INSTRUCTIONS TO FOLLOW: Please reproduce the data in full, exactly as it stands.

DATA EXCERPTS:

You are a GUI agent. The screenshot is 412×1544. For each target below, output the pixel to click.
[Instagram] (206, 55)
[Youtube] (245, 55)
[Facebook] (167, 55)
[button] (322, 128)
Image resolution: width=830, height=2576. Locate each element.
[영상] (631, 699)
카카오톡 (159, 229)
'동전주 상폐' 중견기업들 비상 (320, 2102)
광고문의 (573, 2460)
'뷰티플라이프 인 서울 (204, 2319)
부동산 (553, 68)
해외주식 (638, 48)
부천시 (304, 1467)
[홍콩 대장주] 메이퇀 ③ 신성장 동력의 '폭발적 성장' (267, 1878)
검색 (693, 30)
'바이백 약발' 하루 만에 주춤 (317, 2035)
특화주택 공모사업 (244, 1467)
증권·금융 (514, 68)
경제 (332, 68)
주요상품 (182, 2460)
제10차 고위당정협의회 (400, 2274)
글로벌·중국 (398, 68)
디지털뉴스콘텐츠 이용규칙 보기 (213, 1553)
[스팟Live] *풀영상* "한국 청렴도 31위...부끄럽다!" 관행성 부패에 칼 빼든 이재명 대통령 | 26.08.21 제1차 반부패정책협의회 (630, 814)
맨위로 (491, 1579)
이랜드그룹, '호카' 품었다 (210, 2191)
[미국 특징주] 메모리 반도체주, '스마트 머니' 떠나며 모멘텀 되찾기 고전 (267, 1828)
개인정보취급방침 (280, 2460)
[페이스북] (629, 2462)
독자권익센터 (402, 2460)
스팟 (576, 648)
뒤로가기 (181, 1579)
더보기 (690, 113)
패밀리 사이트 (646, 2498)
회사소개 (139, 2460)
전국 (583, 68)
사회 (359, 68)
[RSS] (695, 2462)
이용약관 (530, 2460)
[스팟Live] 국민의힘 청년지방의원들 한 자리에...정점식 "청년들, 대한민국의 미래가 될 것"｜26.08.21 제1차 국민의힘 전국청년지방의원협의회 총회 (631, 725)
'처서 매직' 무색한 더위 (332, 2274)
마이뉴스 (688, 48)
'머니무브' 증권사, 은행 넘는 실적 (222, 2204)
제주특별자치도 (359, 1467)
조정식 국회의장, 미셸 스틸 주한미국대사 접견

EXERCISE OUTPUT:
You are a GUI agent. The screenshot is 412×1544. For each target below, output the pixel to click.
[Instagram] (206, 55)
[Youtube] (245, 55)
[Facebook] (167, 55)
[button] (322, 128)
Image resolution: width=830, height=2576. Locate each element.
[영상] (631, 699)
카카오톡 (159, 229)
'동전주 상폐' 중견기업들 비상 (320, 2102)
광고문의 (573, 2460)
'뷰티플라이프 인 서울 (204, 2319)
부동산 (553, 68)
해외주식 (638, 48)
부천시 (304, 1467)
[홍콩 대장주] 메이퇀 ③ 신성장 동력의 '폭발적 성장' (267, 1878)
검색 (693, 30)
'바이백 약발' 하루 만에 주춤 (317, 2035)
특화주택 공모사업 (244, 1467)
증권·금융 (514, 68)
경제 (332, 68)
주요상품 (182, 2460)
제10차 고위당정협의회 (400, 2274)
글로벌·중국 (398, 68)
디지털뉴스콘텐츠 이용규칙 보기 (213, 1553)
[스팟Live] *풀영상* "한국 청렴도 31위...부끄럽다!" 관행성 부패에 칼 빼든 이재명 대통령 | 26.08.21 제1차 반부패정책협의회 (630, 814)
맨위로 (491, 1579)
이랜드그룹, '호카' 품었다 (210, 2191)
[미국 특징주] 메모리 반도체주, '스마트 머니' 떠나며 모멘텀 되찾기 고전 (267, 1828)
개인정보취급방침 (280, 2460)
[페이스북] (629, 2462)
독자권익센터 (402, 2460)
스팟 (576, 648)
뒤로가기 (181, 1579)
더보기 (690, 113)
패밀리 사이트 (646, 2498)
회사소개 (139, 2460)
전국 (583, 68)
사회 (359, 68)
[RSS] (695, 2462)
이용약관 (530, 2460)
[스팟Live] 국민의힘 청년지방의원들 한 자리에...정점식 "청년들, 대한민국의 미래가 될 것"｜26.08.21 제1차 국민의힘 전국청년지방의원협의회 총회 (631, 725)
'처서 매직' 무색한 더위 (332, 2274)
마이뉴스 (688, 48)
'머니무브' 증권사, 은행 넘는 실적 (222, 2204)
제주특별자치도 (359, 1467)
조정식 국회의장, 미셸 스틸 주한미국대사 접견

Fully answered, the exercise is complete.